
    Claims for success of IASTM in various conditions, such as lateral epicondylitis, carpal tunnel syndrome, chronic ankle instability, and patellofemoral pain syndrome are not supported by the relevant studies that have to date been undertaken.

    The use of these appliances over “myofascial trigger points” is of course bedevilled by the fact that their existence as pathophysiological entities has never been demonstrated.

    A recent systematic review of IASTM by Cheatham et al. [2016] concluded: “overall results among studies were insignificant with the IASTM group displaying equal improvement as the control or comparison groups … The current evidence seems to lack the methodological rigours necessary to validate the efficacy of IASTM itself or any of the IAST protocols.”

    The authors suggest: “clinicians may also benefit from further reading related research in order to further understand the postulated physiological mechanisms that occur with the different myofascial therapies.”

    Should clinicians choose to take this advice, it seems that they will succeed in rediscovering the entity that was once termed “fibrositis”: http://www.fmperplex.com/2015/07/14/could-fibrositis-be-making-a-comeback/

    But in so doing, they might recall the words of Ogden Nash [1902-1971]: “I haven’t the slightest idea where fashions in pathology are born …” [From Saturday Evening Post, October 14, 1933, “How’s your sacro-iliac?”]

    Reference:

    Cheatham SW, et al. The efficacy of instrument assisted soft tissue mobilization: a systematic review. J Can Chiropr Assoc 2016; 60(3): 200- 211.
◇ ◇ ◇
- [Task list]
A) What does the passage on IASTM say? Sum it up in two sentences.
B) In the passage on IASTM, which journal published the systematic review by Cheatham et al.?
C) Restate word for word the part of the passage on IASTM that opens with the words containing "Claims for success" and closes with "never been demonstrated.".
The rows after this point are separate material, apart from the passage on IASTM.

- [Rows listed in a dataset]
◇ ◇ ◇
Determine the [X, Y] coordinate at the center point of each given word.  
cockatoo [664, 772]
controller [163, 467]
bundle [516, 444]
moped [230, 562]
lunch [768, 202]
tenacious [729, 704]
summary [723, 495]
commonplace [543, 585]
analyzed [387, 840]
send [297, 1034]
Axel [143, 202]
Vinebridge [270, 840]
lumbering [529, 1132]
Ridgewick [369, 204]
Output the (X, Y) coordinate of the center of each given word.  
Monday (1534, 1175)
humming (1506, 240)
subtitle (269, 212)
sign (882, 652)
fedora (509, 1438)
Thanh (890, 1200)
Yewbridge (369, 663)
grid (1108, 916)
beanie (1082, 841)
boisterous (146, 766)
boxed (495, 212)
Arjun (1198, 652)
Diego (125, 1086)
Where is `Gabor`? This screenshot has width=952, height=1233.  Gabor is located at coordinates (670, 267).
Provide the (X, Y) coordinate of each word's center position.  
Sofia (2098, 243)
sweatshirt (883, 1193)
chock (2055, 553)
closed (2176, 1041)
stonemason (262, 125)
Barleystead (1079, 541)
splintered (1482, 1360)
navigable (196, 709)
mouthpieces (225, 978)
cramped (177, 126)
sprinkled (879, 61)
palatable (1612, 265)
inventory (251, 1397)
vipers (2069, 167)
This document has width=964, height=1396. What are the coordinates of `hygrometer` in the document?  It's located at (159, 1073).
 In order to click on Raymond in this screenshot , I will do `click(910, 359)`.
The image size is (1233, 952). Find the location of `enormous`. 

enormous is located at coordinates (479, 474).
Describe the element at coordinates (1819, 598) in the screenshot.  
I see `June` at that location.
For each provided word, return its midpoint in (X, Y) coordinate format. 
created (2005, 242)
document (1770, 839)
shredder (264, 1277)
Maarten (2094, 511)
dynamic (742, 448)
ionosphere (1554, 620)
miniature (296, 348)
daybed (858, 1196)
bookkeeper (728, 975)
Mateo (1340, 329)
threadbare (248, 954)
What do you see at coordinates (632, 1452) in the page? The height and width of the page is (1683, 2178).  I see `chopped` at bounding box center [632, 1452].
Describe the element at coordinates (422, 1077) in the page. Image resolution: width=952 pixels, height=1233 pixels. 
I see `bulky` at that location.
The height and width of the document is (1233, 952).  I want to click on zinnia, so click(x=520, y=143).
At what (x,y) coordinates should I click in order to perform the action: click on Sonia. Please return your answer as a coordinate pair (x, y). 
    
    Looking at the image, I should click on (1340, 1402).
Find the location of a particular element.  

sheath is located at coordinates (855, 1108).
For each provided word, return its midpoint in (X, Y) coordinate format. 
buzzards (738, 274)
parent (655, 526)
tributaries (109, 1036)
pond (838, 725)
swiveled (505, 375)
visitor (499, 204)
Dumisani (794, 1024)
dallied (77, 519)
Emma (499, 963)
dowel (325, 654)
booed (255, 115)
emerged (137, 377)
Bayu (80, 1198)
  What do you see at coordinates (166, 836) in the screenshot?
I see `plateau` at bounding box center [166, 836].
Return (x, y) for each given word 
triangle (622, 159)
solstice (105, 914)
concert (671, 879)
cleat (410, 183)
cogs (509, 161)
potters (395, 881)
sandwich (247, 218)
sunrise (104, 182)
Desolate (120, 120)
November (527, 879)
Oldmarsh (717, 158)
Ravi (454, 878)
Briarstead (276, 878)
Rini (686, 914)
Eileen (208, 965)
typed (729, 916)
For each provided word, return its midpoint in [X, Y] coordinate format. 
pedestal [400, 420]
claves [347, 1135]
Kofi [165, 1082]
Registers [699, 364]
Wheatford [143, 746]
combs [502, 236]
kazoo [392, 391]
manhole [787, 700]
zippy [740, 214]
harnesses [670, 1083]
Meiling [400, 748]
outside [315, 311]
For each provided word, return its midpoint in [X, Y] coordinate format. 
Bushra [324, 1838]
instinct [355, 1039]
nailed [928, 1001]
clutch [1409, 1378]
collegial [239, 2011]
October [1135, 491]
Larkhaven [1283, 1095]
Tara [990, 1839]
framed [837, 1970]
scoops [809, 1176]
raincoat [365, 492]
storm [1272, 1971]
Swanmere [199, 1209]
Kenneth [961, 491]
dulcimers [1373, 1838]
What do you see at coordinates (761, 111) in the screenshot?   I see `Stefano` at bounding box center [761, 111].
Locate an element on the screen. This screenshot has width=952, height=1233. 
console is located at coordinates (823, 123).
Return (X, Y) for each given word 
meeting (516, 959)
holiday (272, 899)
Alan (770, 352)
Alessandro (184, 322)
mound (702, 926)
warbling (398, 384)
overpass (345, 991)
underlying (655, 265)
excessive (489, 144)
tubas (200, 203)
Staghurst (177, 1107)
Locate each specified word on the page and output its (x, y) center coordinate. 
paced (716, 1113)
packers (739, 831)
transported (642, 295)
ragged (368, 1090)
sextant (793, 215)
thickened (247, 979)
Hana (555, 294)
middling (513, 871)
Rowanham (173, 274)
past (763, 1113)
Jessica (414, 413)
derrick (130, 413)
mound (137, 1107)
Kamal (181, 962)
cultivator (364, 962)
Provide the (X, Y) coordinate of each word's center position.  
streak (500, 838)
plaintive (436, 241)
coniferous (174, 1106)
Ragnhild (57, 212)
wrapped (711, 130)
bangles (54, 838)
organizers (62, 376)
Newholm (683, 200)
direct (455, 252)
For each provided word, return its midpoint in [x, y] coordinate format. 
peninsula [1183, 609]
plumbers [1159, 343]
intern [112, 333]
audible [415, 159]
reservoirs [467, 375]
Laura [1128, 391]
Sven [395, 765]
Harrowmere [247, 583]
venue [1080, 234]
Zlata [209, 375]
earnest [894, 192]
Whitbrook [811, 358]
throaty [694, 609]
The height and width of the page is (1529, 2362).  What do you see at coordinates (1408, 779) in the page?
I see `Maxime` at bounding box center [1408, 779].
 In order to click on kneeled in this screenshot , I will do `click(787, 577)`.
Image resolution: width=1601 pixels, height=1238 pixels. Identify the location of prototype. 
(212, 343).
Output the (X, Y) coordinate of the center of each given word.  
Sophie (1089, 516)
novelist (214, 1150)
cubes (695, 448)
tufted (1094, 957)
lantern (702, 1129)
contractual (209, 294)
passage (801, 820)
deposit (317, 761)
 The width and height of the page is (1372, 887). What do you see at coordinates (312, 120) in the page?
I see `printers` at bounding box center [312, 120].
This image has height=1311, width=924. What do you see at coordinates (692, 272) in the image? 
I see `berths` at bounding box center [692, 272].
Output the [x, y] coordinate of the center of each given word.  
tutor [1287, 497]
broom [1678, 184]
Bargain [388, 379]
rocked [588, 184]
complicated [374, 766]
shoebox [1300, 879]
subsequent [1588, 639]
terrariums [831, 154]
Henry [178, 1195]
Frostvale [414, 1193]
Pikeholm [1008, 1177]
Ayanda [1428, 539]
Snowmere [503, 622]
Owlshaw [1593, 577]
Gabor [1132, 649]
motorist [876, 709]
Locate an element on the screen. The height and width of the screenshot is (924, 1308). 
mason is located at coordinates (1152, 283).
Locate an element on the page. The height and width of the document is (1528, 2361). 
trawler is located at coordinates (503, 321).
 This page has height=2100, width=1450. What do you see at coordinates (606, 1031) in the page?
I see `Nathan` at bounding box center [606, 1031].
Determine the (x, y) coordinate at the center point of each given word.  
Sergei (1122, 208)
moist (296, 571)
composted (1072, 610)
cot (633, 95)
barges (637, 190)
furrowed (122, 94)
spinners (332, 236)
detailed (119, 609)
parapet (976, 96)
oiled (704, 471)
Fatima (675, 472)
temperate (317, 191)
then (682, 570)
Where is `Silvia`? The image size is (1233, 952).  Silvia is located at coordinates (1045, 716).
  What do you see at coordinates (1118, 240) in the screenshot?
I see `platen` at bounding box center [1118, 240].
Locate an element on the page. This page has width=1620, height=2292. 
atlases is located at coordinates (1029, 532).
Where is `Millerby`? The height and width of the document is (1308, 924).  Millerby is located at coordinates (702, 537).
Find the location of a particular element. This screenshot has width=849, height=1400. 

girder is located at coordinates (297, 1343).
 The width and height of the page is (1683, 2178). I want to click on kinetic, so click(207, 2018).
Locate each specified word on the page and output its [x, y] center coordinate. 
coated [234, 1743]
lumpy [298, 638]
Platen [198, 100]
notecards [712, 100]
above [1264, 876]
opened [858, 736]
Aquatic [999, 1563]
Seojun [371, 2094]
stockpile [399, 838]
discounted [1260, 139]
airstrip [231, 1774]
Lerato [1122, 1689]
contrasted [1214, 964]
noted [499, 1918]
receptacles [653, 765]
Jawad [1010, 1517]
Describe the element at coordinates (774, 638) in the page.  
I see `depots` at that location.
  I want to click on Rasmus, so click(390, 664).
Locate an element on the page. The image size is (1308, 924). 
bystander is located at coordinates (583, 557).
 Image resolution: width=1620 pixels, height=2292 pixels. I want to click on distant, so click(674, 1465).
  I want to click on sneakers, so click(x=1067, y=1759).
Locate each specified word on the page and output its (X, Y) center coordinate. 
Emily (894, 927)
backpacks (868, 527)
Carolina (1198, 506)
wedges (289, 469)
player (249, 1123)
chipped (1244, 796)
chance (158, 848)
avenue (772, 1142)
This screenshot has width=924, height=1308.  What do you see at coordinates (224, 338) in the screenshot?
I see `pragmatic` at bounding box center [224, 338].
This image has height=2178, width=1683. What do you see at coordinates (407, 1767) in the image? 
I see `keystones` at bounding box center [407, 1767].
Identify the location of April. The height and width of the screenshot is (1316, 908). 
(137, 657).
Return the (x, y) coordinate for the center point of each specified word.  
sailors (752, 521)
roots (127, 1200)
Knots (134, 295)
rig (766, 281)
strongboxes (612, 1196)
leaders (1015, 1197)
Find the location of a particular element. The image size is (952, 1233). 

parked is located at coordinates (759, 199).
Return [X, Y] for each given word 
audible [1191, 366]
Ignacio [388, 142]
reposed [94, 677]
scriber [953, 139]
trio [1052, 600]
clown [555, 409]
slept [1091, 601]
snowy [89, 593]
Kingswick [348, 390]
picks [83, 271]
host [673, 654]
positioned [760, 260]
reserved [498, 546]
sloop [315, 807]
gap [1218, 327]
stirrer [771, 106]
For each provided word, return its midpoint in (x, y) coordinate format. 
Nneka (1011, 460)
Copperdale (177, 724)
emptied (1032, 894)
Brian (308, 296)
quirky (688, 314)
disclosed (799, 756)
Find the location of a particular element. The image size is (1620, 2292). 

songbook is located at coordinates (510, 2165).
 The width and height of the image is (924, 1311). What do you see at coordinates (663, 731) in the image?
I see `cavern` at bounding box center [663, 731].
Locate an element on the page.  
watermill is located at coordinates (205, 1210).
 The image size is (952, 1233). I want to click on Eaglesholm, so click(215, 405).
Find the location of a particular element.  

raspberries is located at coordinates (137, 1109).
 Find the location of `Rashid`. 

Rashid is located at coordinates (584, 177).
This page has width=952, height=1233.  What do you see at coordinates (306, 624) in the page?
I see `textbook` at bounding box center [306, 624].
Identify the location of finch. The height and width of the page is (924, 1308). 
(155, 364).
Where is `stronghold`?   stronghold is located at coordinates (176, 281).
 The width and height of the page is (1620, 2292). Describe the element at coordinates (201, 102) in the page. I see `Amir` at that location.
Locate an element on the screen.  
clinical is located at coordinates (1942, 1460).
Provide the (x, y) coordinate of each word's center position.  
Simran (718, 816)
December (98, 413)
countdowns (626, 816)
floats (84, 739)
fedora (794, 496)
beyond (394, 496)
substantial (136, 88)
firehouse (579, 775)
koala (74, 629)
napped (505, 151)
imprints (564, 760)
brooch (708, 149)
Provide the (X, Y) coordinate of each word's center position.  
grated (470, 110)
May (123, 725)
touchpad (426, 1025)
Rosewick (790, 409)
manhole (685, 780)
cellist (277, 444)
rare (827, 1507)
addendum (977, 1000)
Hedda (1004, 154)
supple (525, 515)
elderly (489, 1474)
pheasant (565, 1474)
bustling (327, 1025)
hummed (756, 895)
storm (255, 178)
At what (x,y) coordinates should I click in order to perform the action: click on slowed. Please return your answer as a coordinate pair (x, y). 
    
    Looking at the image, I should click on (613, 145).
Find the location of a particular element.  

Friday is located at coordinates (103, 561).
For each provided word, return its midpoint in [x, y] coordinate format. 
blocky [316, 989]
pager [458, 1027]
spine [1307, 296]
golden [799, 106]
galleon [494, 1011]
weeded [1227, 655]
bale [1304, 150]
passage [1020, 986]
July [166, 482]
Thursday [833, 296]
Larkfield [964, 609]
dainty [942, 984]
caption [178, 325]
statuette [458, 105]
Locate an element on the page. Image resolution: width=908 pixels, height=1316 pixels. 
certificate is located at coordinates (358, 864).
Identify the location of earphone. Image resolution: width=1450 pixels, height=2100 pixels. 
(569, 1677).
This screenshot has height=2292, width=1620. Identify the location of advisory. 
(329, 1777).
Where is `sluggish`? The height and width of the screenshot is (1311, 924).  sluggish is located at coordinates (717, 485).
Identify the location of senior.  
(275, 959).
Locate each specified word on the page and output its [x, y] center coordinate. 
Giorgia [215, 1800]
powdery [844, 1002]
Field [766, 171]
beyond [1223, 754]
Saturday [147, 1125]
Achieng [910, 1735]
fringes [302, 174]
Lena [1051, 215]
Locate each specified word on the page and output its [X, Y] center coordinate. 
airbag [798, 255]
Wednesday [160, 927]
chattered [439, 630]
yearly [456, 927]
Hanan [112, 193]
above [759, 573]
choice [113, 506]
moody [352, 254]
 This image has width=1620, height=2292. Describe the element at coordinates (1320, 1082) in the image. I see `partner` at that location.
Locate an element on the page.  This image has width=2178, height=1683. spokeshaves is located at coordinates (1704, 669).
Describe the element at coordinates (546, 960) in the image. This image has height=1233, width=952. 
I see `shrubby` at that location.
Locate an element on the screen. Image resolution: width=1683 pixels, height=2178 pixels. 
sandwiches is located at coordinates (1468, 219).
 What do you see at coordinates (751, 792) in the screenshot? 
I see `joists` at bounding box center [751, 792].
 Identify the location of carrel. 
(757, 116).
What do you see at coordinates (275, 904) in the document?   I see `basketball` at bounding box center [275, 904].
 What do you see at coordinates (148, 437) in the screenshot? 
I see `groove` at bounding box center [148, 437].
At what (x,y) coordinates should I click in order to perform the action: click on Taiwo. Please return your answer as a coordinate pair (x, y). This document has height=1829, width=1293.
◇ ◇ ◇
- [Set of answers]
A) Claims that IASTM succeeds in conditions such as lateral epicondylitis, carpal tunnel syndrome, chronic ankle instability, and patellofemoral pain syndrome are not supported by the relevant studies undertaken to date. A 2016 systematic review by Cheatham et al. found that IASTM groups showed only equal improvement to control or comparison groups and that the evidence lacks the methodological rigor to validate IASTM's efficacy.

B) J Can Chiropr Assoc.

C)
Claims for success of IASTM in various conditions, such as lateral epicondylitis, carpal tunnel syndrome, chronic ankle instability, and patellofemoral pain syndrome are not supported by the relevant studies that have to date been undertaken.

    The use of these appliances over “myofascial trigger points” is of course bedevilled by the fact that their existence as pathophysiological entities has never been demonstrated.